Ferula assa-foetida dans le désert de Kyzylkum, Ouzbékistan
Un plant de ferula assa-foetida, dans le désert de Kyzylkum en Ouzbékistan. C’est l’une des espèces qui permet de produire l’actuel hing indien (photo Wikimedia commons).

Evidemment, les Romains, qui n’étaient pas les derniers en affaires, n’ont pas laissé s’évaporer un tel marché. Ils ont trouvé des substituts provenant de plantes proches poussant dans d’autres régions. Ce n’était certes pas aussi bien, mais mieux que rien. Le principal substitut est venu de Perse et de Médie, issu de plantes qui portent le doux qualificatif de foetida – fétide, en raison de l’odeur d’œuf pourri qu’elles dégagent. Le procédé est inchangé: on extrait le suc et on le fait sécher pour le conserver et l’utiliser râpé à petite dose.

Cette préparation n’a pas eu un grand avenir en Occident. Mais elle est devenue un élément indispensable de la cuisine indienne traditionnelle sous le nom de asafoetida ou hing[11]. Pour cuisiner romain antique, il est donc aujourd’hui nécessaire de s’approvisionner dans une épicerie indienne.

Le mystère du silphium original reste cependant entier et des chercheurs, plus ou moins sérieux, se lancent régulièrement sur la piste de l’«ache» perdue.

En septembre 2022, c’est un chercheur turc qui a défrayé la chronique en estimant avoir retrouvé la plante miraculeuse sur les flancs d’un volcan de Cappadoce[12]. La découverte semble à ce stade faiblement étayée scientifiquement, mais le chercheur s’est empressé de tester les qualités chimiques et culinaires de «sa» plante. Selon lui, elle aurait des propriétés hors du commun. Un peu stressé, il confie: «Si tout le monde se met à faire de la sauce au silphium, nous n’en aurons pas assez!»

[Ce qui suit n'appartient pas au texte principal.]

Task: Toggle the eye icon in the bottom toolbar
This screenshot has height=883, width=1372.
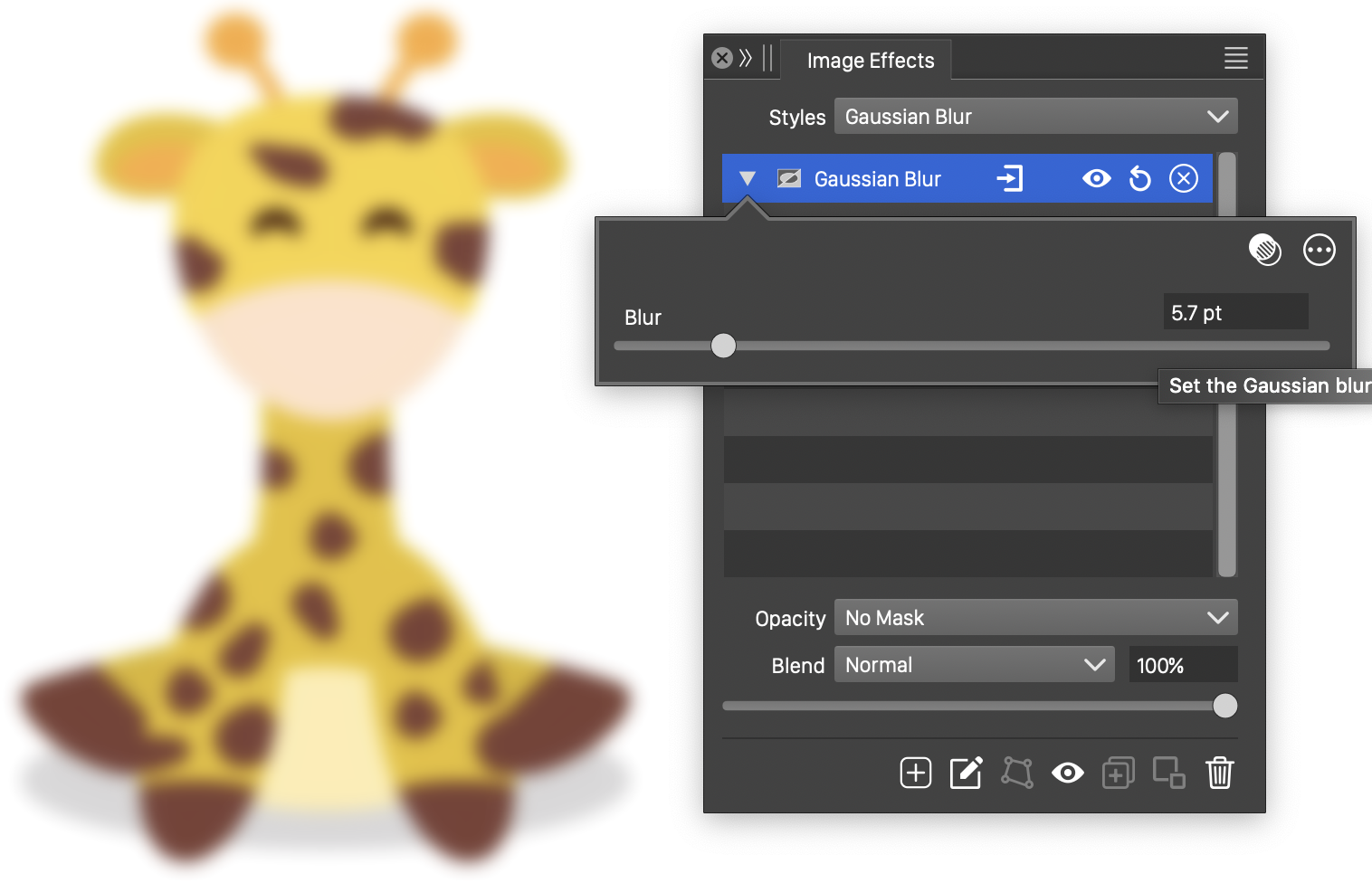Action: click(1068, 774)
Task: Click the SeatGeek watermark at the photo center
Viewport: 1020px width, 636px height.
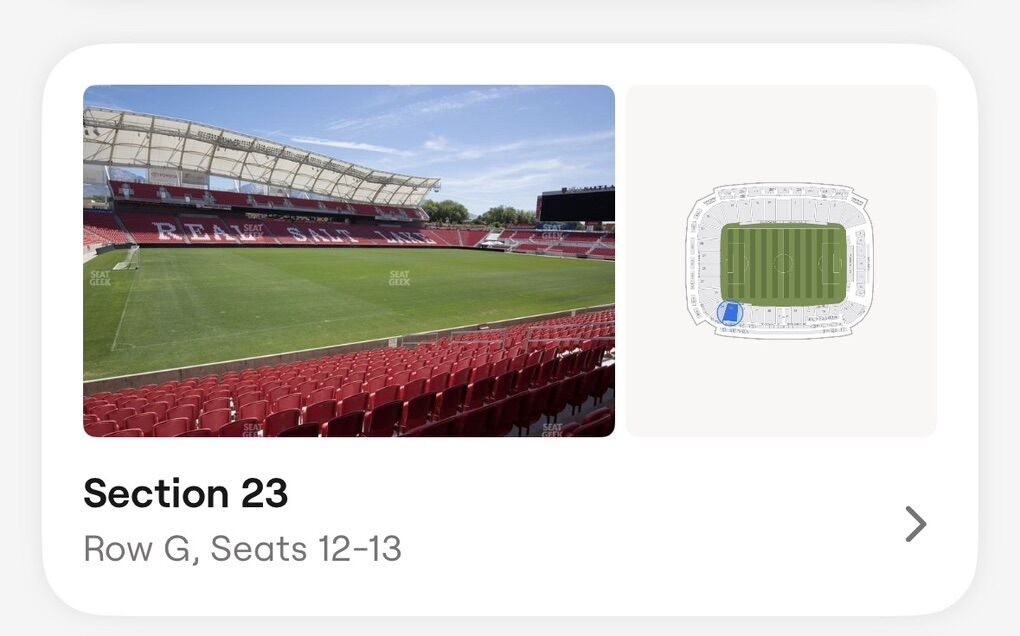Action: click(x=399, y=278)
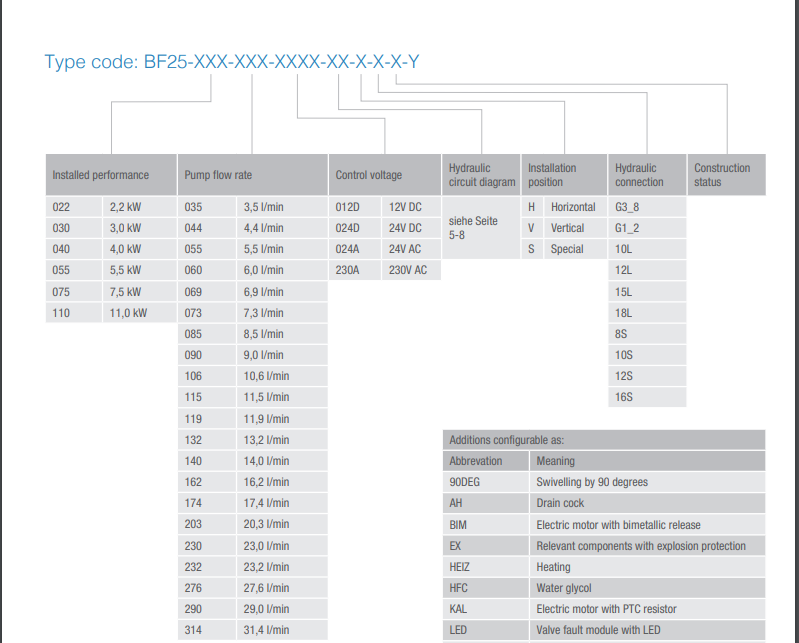The image size is (799, 643).
Task: Click the Hydraulic connection column header
Action: pos(639,175)
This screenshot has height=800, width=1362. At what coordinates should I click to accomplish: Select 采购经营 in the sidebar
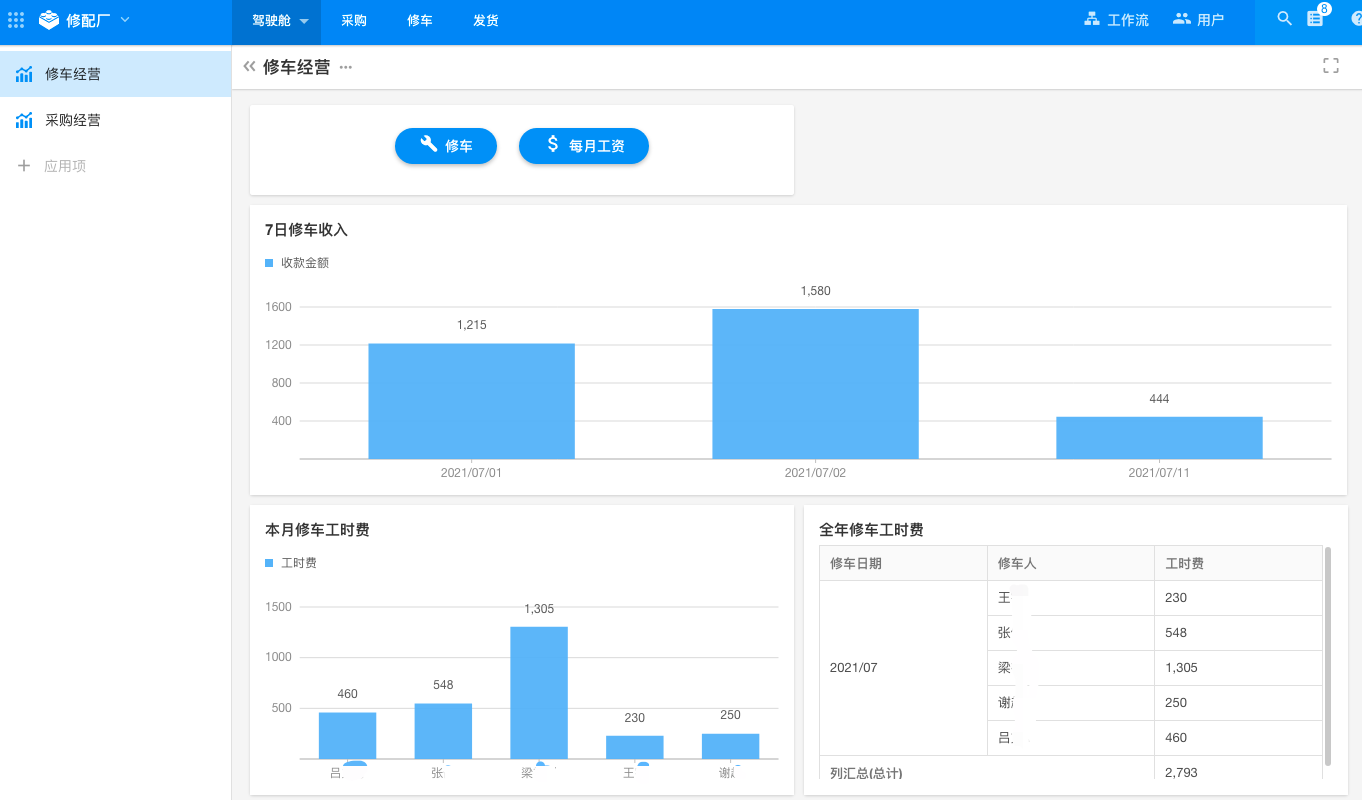pos(72,120)
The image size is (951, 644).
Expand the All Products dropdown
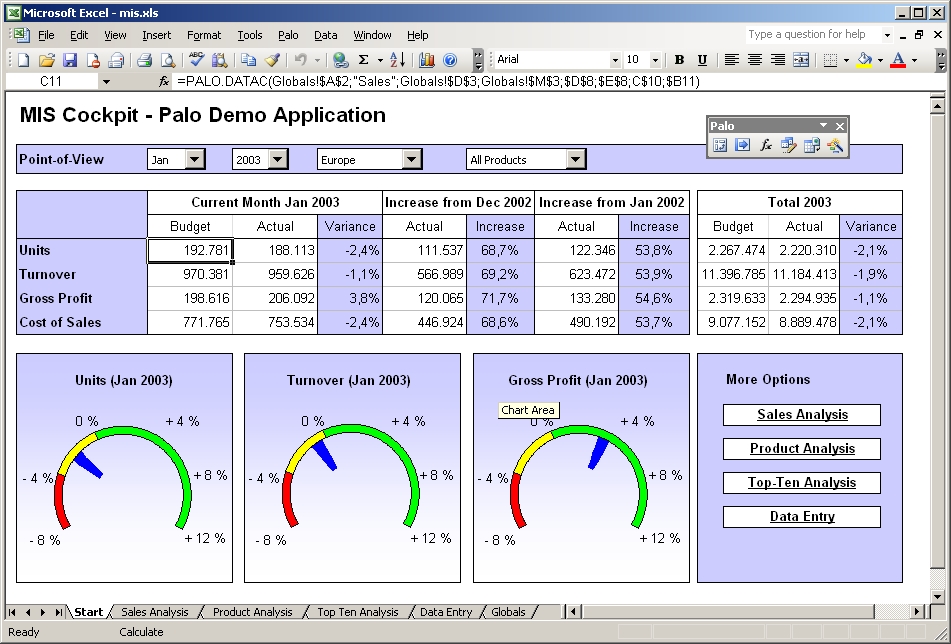575,159
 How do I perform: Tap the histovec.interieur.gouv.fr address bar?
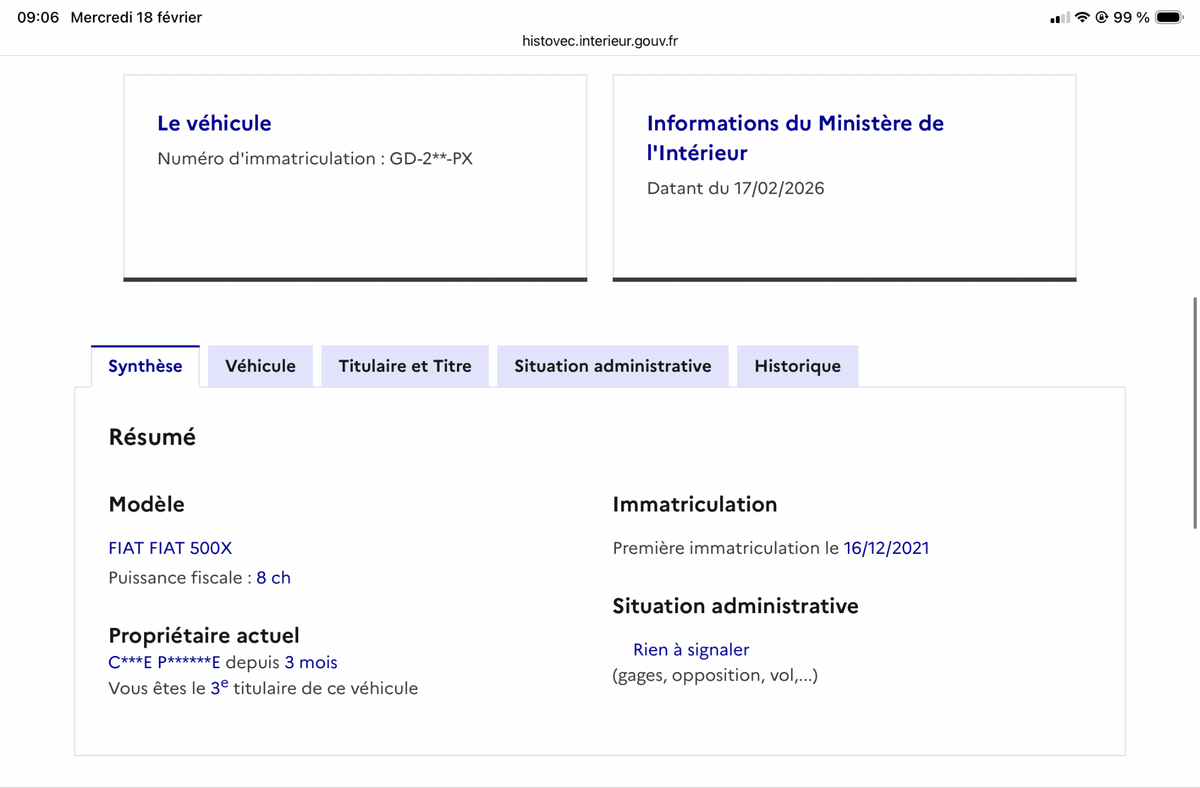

Dans le cas peu probable d’une réelle identification de la plante antique, la deuxième extinction pourrait être encore plus rapide que la première.

[1] Pline l’ancien, Histoire Naturelle, 22, 49.

[2] Aristophane, Ploutos, 925.

[3] Ces caractéristiques permettent de déterminer que le silphion appartenait à la famille botanique des apiacées (ombellifères).

[4] Hippocrate, Maladies, 4, 34.

[5] Les principaux témoignages sont ceux de Théophraste (Historia plantarum, 6.3) et de Pline l’Ancien (Naturalis Historia, 19.3 et 22.49) qui reprend presque intégralement le texte de son prédécesseur.

[6] Pline l’ancien, Hist. Nat., 22, 49, 106 : quas habet utilitates admixtum aliis, inmensum est referre.

[7] Seul le poète Catulle semble faire allusion à cette propriété (Lesbie, 3, Les baisers).

[8] Pline l’ancien, Histoire Naturelle, 19, 15: si quando incidit pecus in spem nascentis, hoc deprehenditur signo: ove, cum comederit, dormiente protinus, capra sternuente crebrius.

[9] En 2022, de nombreux médias ont répercuté une étude américaine concernant la disparition du silphium en en changeant un peu l’angle. Alors que les chercheurs Paul Pollaro et Paul Robertson de l’Université du New Hampshire visaient à démontrer que la plante avait disparu sous le double impact de la démographie humaine et de la sécheresse sévère qui s’était peu à peu installée dans la région sub-saharienne, la plupart des médias ont titré sur la plante favorite de César qui était soit disant le viagra de l’Antiquité…

[10] Pline l’ancien, Histoire Naturelle, 19, 15: Multis iam annis in ea terra non invenitur, quoniam publicani, qui pascua conducunt, maius ita lucrum sentientes depopulantur pecorum pabulo. unus omnino caulis nostra memoria repertus Neroni principi missus est.

[11] Article Ase fétide sur Wikipédia.

[12] National Geographic, 28 septembre 2022, On la croyait éteinte depuis 2 000 ans, cette plante miracle pourrait faire son grand retour.